A pediatra Hilary Cass, que já presidiu o prestigioso Royal College of Paediatrics and Child Health, investigou os problemas da clínica e elaborou um relatório sugerindo que o local fosse fechado — o que foi acolhido pelo National Health System (NHS), o sistema de saúde do Reino Unido. A ideia é criar uma rede de centros de apoio locais que ofereça um tratamento “fundamentalmente diferente”.
Em seu relatório, Hilary Cass menciona problemas como a “falta de uma justificação clara por escrito para decisões tomadas em casos individuais” e o fato de que funcionários “se sentiam pressionados a adotar uma abordagem ‘afirmativa’ sem fazer questionamentos’”. Ela também menciona que “existe uma falta de consenso e de uma discussão aberta sobre a natureza da disforia de gênero e, portanto, sobre a resposta clínica apropriada.”
“Esses países estão fazendo revisão da literatura e vendo que o número de arrependimentos tem aumentado muito”, diz o médico Raphael Câmara, que foi secretário de Atenção Primária à Saúde na gestão Bolsonaro. “Nós não temos como saber a priori quem vai se arrepender ou não. Quanto mais cedo é dado o diagnóstico, mais casos de arrependimento existem”, ele acrescenta.
Quando o Conselho Federal de Medicina (CFM) discutiu o tema, Câmara defendeu que o tratamento hormonal cruzado (com hormônios do sexo oposto) só fosse autorizado a partir dos 18 anos de idade, e a cirurgia aos 21. Ele acabou derrotado. Os limites aprovados pelo CFM são de 16 e 18 anos, respectivamente.
Quebrando o silêncio
Os países europeus que têm repensado sua abordagem à disforia de gênero entre jovens não podem ser definidos como conservadores. O rótulo tampouco se aplica ao The New York Times, símbolo da mentalidade dita “progressista” nos Estados Unidos. Ainda assim, no começo do ano o periódico foi alvo de uma carta pública de ativistas LGBT e de colaboradores do próprio jornal. O motivo: o jornal estaria dando espaço a vozes transfóbicas que levantam questionamentos sobre a efetividade dos bloqueadores de puberdade – ainda que de forma tímida.

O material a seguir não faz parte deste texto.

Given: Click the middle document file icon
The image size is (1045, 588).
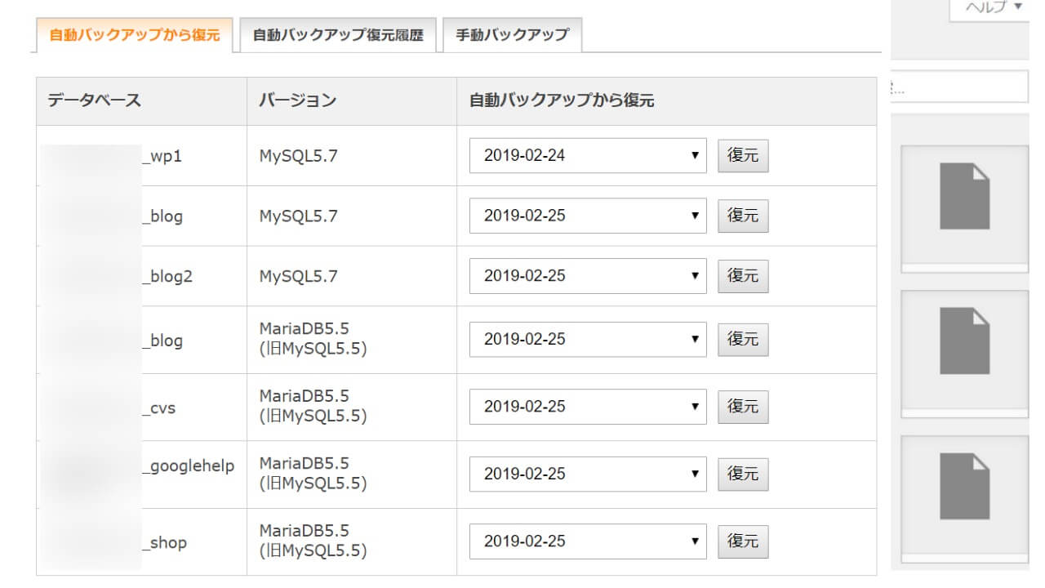Looking at the screenshot, I should (964, 341).
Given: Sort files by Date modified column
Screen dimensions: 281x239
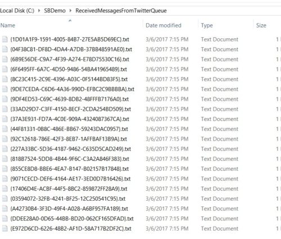Looking at the screenshot, I should pyautogui.click(x=164, y=25).

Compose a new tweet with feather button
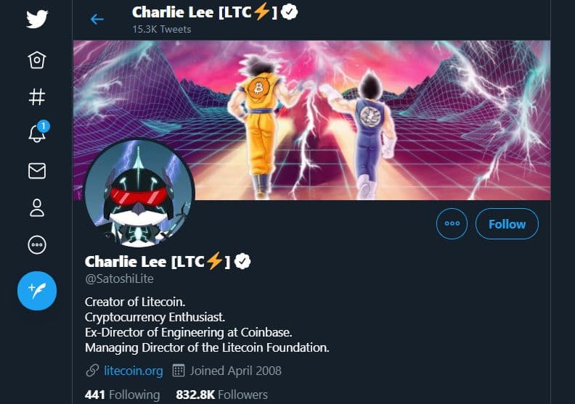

Um dos artigos criticados mostrava histórias de estudantes que adotaram uma nova identidade de gênero sem que os pais soubessem. Outra reportagem mostrava, de forma tímida, que as terapias irreversíveis aplicadas a adolescentes podem trazer sequelas. Uma terceira tinha o título inócuo de “Médicos discutem se adolescentes trans precisam de terapia antes dos hormônios.”
Foi o que bastou para que os ativistas da GLAAD, uma ONG poderosa que afirma defender os direitos LGBT, exigisse que o jornal parasse de "publicar reportagens enviesadas anti-trans". Mas, em um comunicado interno, o jornal não deu sinais de que vá mudar sua cobertura do tema.